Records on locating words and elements
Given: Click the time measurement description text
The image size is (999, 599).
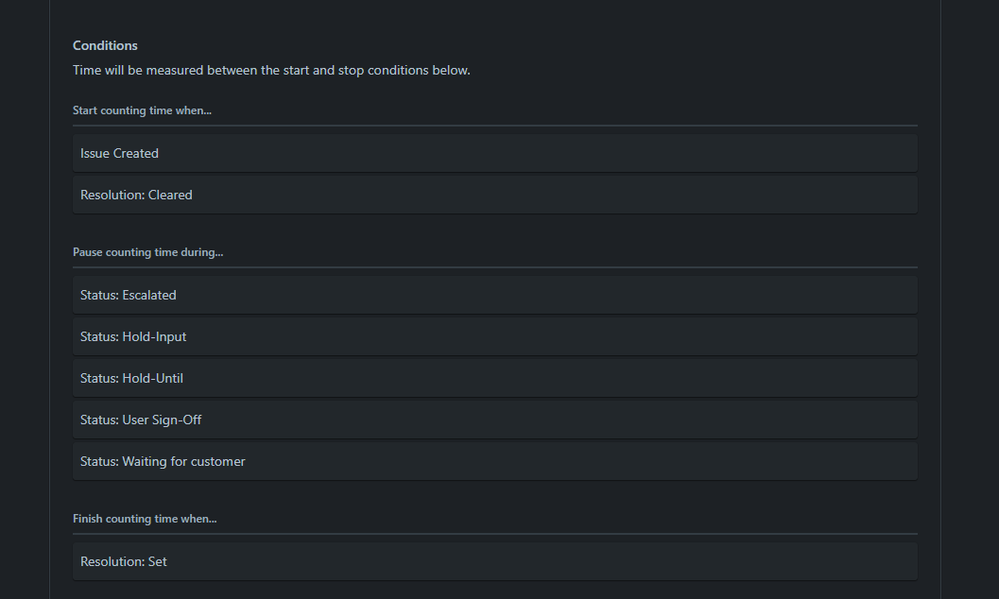Looking at the screenshot, I should click(271, 70).
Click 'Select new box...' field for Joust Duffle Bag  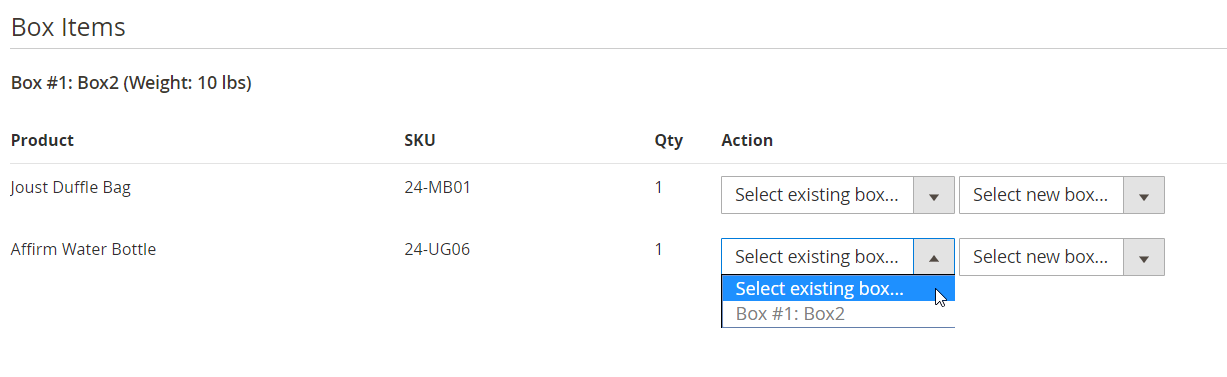tap(1062, 195)
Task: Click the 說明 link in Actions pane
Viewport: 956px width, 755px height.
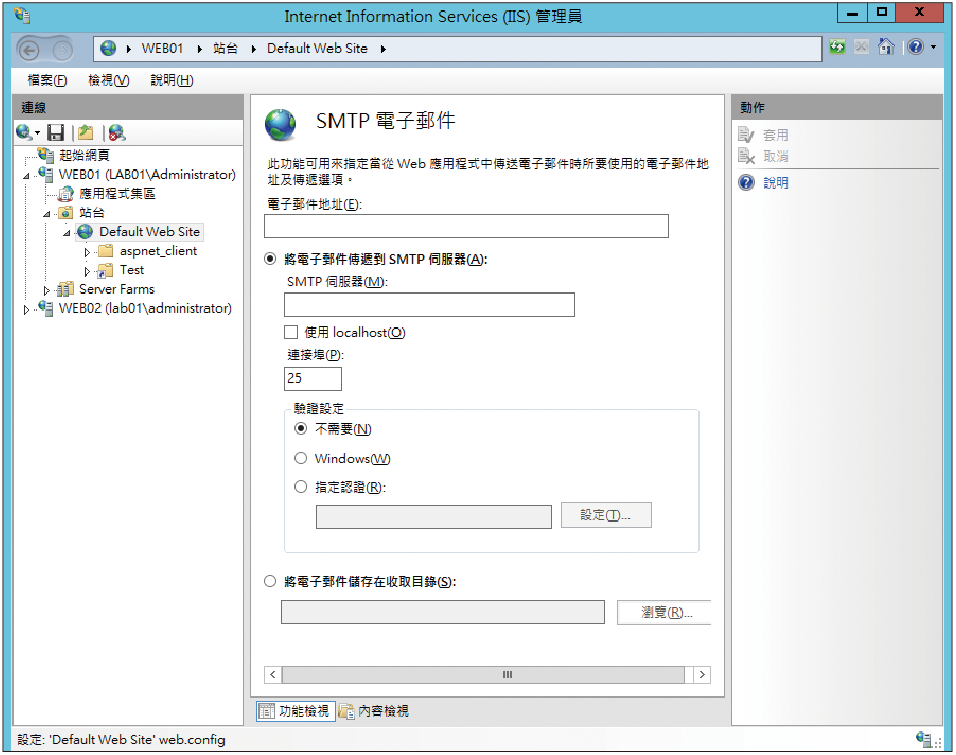Action: click(x=775, y=183)
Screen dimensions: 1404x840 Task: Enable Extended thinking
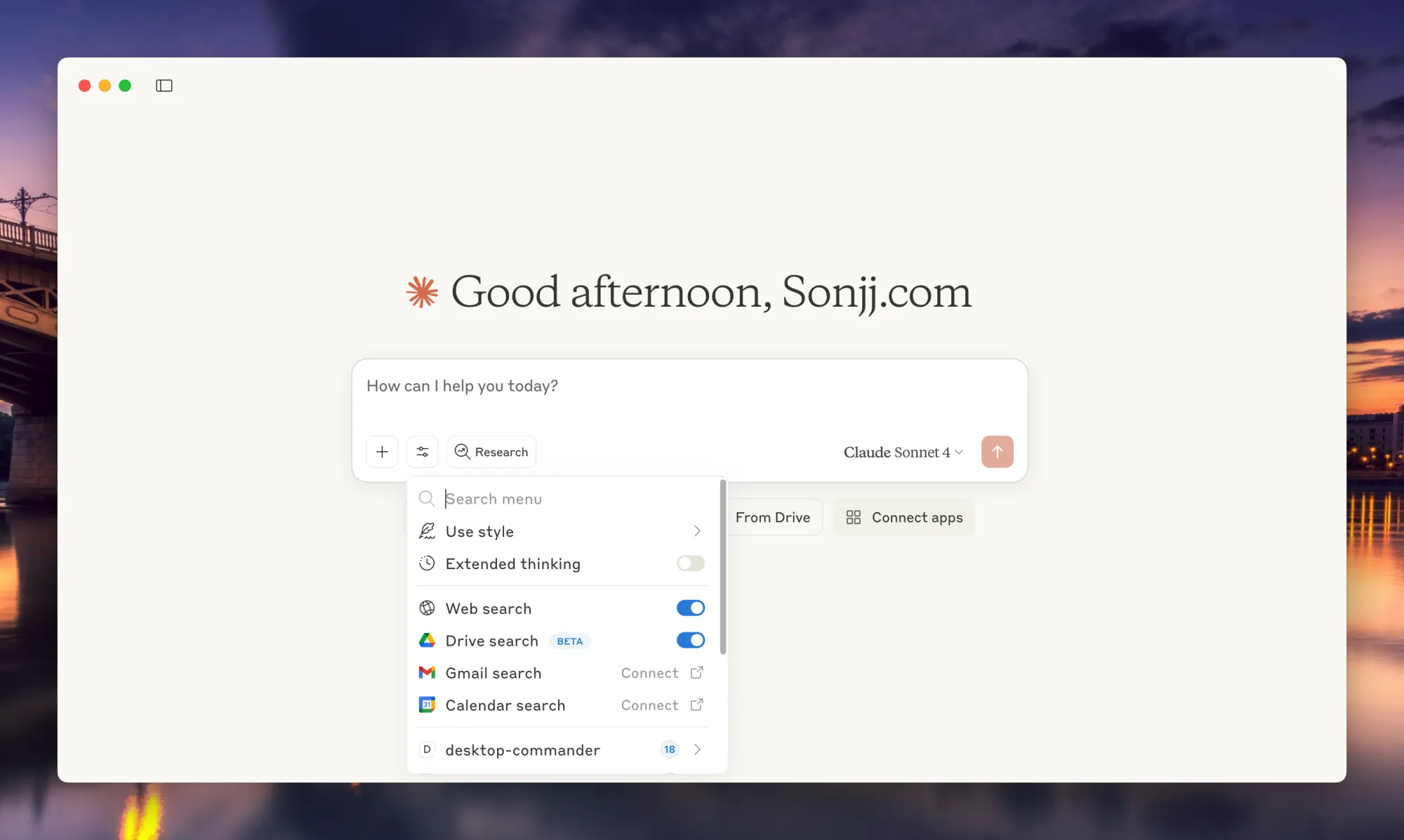click(690, 564)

THE PROBLEM> Revise the lines starting at the one containing "Screen dimensions: 1404x840" and ending at the end of the records, replacing "Extended thinking" with "Web search" and leaving everything else unchanged. Omit the pictures from your answer.

TASK ANSWER>
Screen dimensions: 1404x840 Task: Enable Web search
click(690, 564)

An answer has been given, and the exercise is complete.